## YOUR OBJECTIVE
Below are some records; output exactly the lines from the line with "Coronel PN que" to the line with "hostuis.com (250, 1937)", both ends kept, and nothing more.

## EXCERPTED DATA
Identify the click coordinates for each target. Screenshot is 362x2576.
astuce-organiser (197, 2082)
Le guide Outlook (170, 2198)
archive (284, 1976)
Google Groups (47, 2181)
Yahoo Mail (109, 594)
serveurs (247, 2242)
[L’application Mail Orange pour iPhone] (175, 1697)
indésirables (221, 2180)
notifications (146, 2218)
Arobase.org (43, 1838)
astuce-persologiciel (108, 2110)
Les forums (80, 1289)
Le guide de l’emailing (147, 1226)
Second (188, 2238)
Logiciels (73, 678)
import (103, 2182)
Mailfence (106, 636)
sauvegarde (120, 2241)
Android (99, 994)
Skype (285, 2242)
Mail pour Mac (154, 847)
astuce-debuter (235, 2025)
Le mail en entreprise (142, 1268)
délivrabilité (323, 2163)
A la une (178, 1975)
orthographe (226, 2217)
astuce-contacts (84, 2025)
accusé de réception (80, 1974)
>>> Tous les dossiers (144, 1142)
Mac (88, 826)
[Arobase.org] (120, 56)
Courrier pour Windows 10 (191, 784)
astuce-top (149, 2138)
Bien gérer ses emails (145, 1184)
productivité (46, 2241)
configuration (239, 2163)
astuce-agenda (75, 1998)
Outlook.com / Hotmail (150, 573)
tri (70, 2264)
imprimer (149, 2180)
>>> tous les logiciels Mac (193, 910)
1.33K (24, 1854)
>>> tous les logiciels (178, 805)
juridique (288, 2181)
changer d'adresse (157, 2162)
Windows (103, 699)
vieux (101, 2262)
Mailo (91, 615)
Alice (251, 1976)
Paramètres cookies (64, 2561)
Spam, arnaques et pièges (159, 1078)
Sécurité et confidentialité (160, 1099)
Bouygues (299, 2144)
--
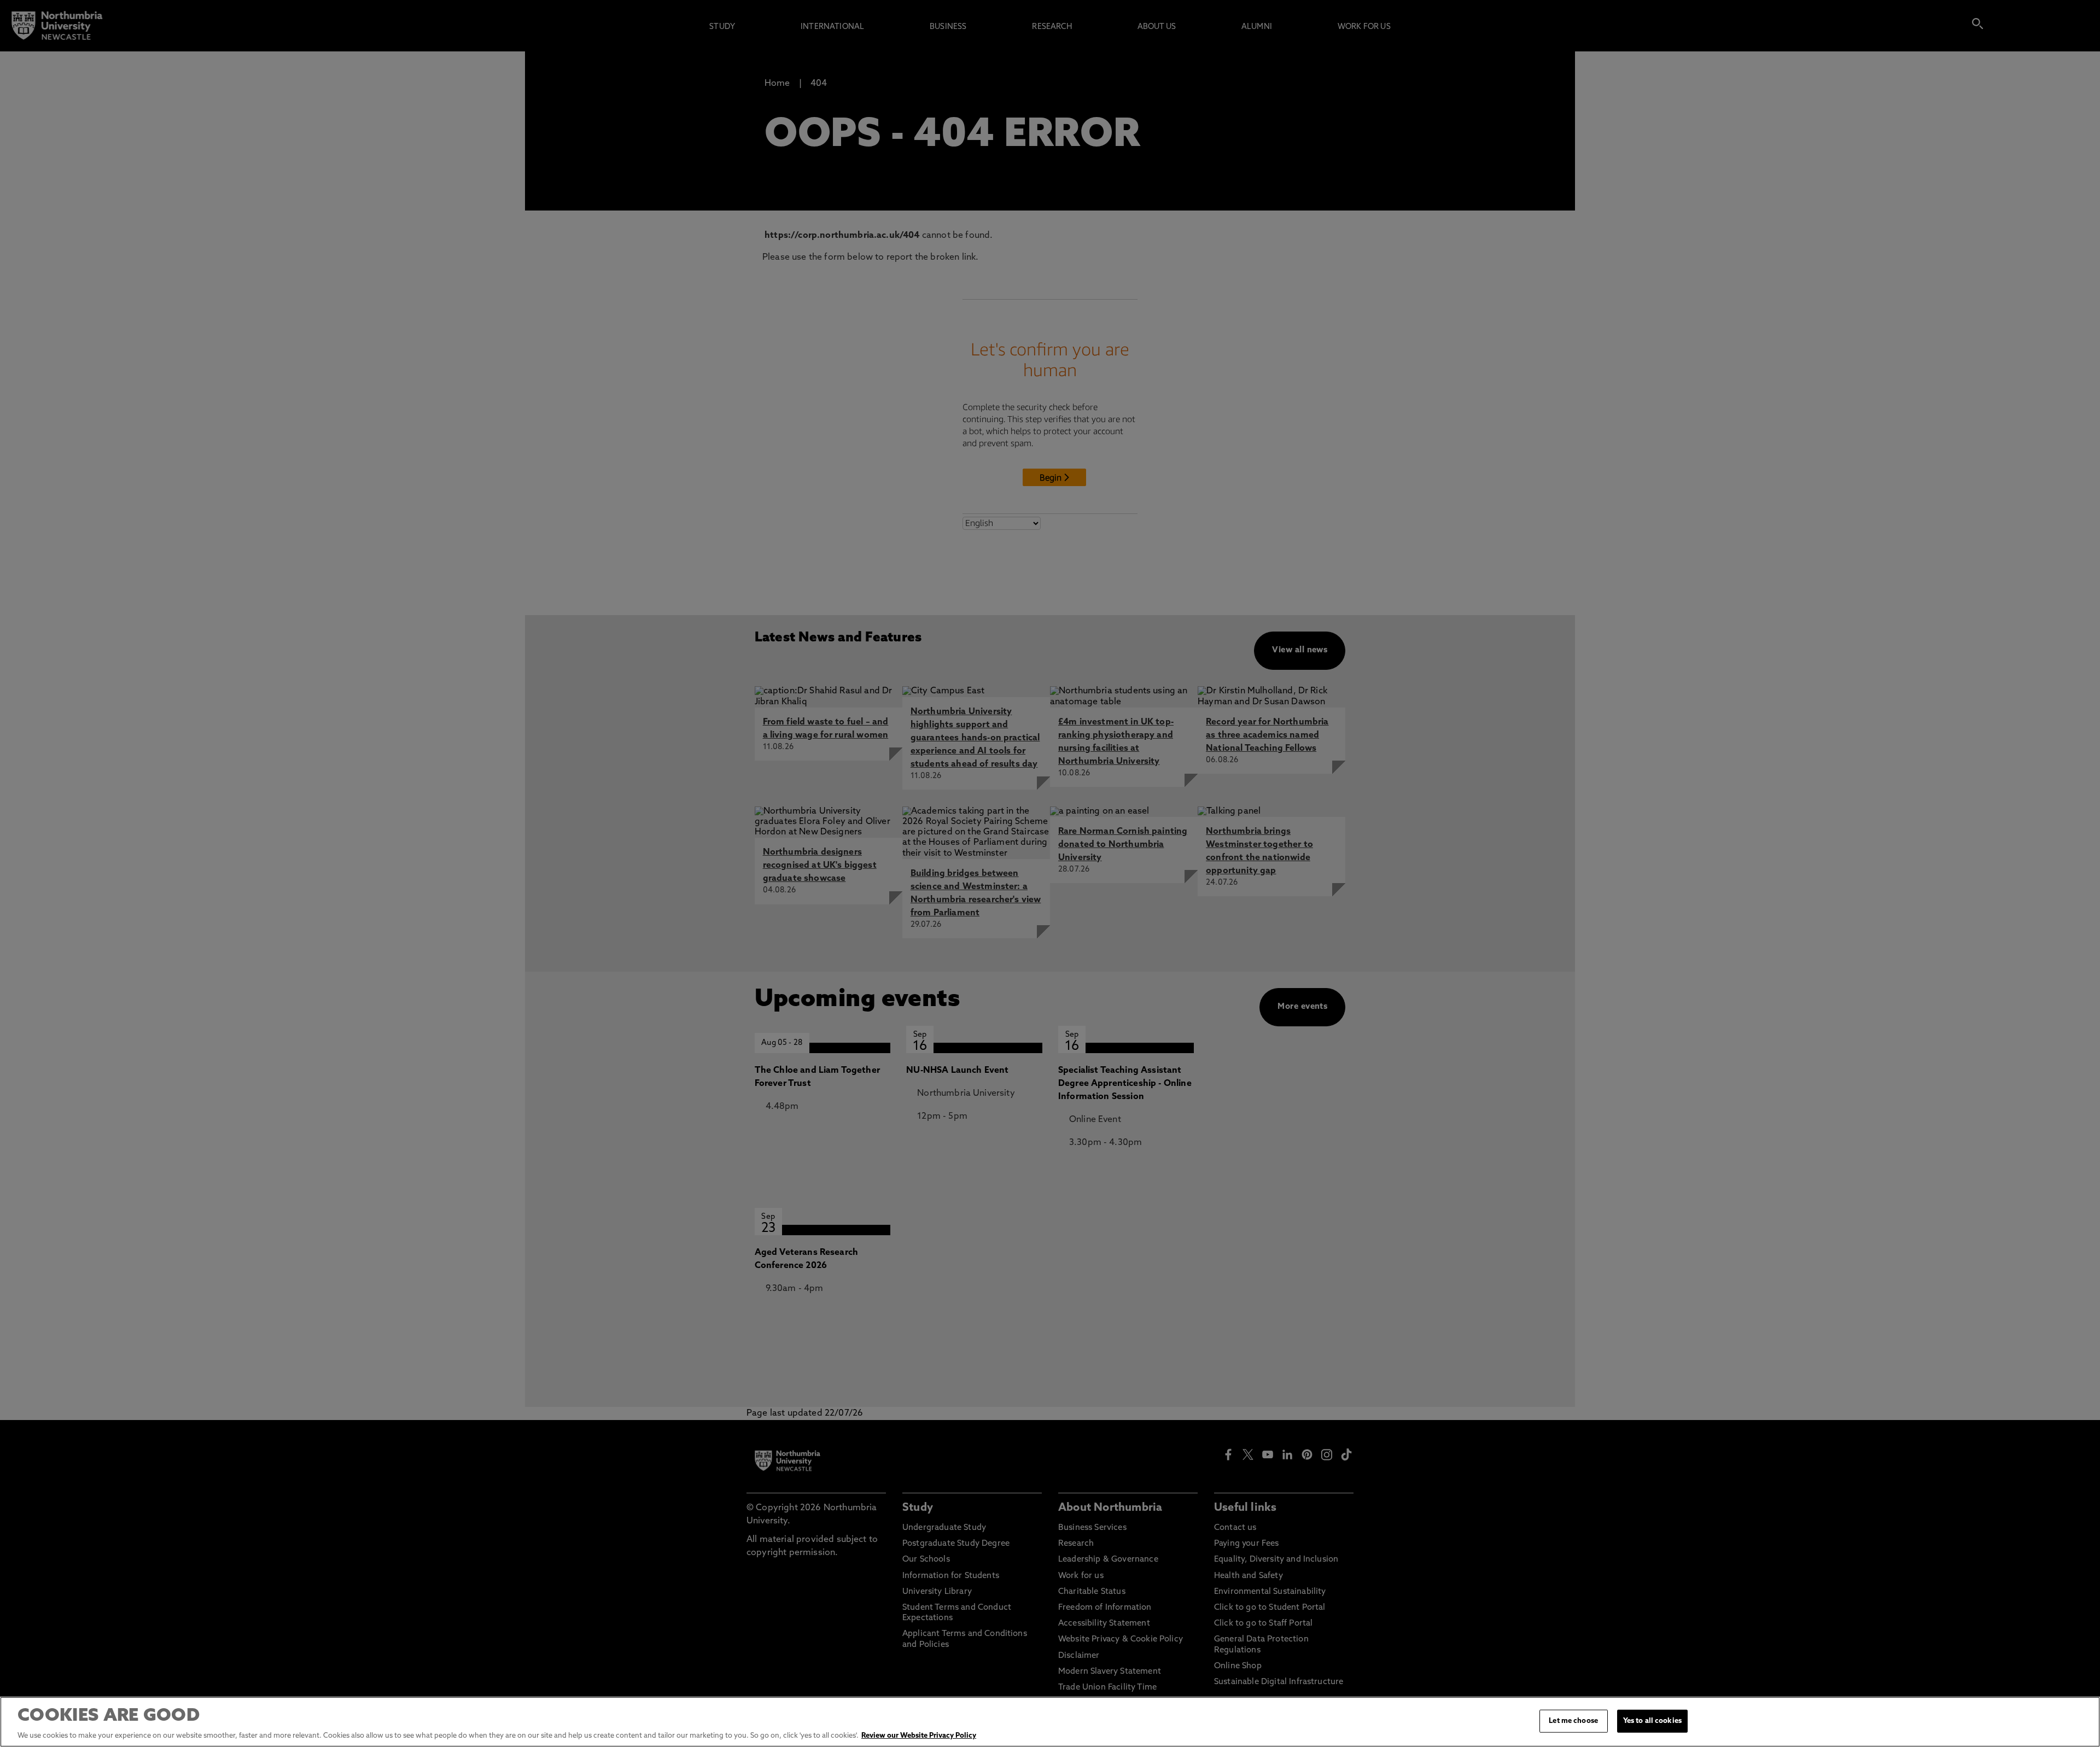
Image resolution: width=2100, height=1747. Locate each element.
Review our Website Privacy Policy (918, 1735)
...
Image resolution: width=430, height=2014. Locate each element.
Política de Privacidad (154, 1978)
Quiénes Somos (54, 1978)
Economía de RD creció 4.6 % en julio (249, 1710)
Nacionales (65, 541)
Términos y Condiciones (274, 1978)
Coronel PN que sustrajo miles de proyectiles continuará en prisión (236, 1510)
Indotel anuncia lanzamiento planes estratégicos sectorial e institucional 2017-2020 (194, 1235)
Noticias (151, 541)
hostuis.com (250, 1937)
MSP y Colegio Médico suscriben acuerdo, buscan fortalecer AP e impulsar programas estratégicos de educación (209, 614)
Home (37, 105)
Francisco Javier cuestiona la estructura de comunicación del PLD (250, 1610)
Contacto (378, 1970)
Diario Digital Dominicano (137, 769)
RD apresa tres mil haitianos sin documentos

## COMPLETED EXERCISE
Coronel PN que sustrajo miles de proyectiles continuará en prisión (236, 1510)
Indotel anuncia lanzamiento planes estratégicos sectorial e institucional 2017-2020 (194, 1235)
Noticias (151, 541)
hostuis.com (250, 1937)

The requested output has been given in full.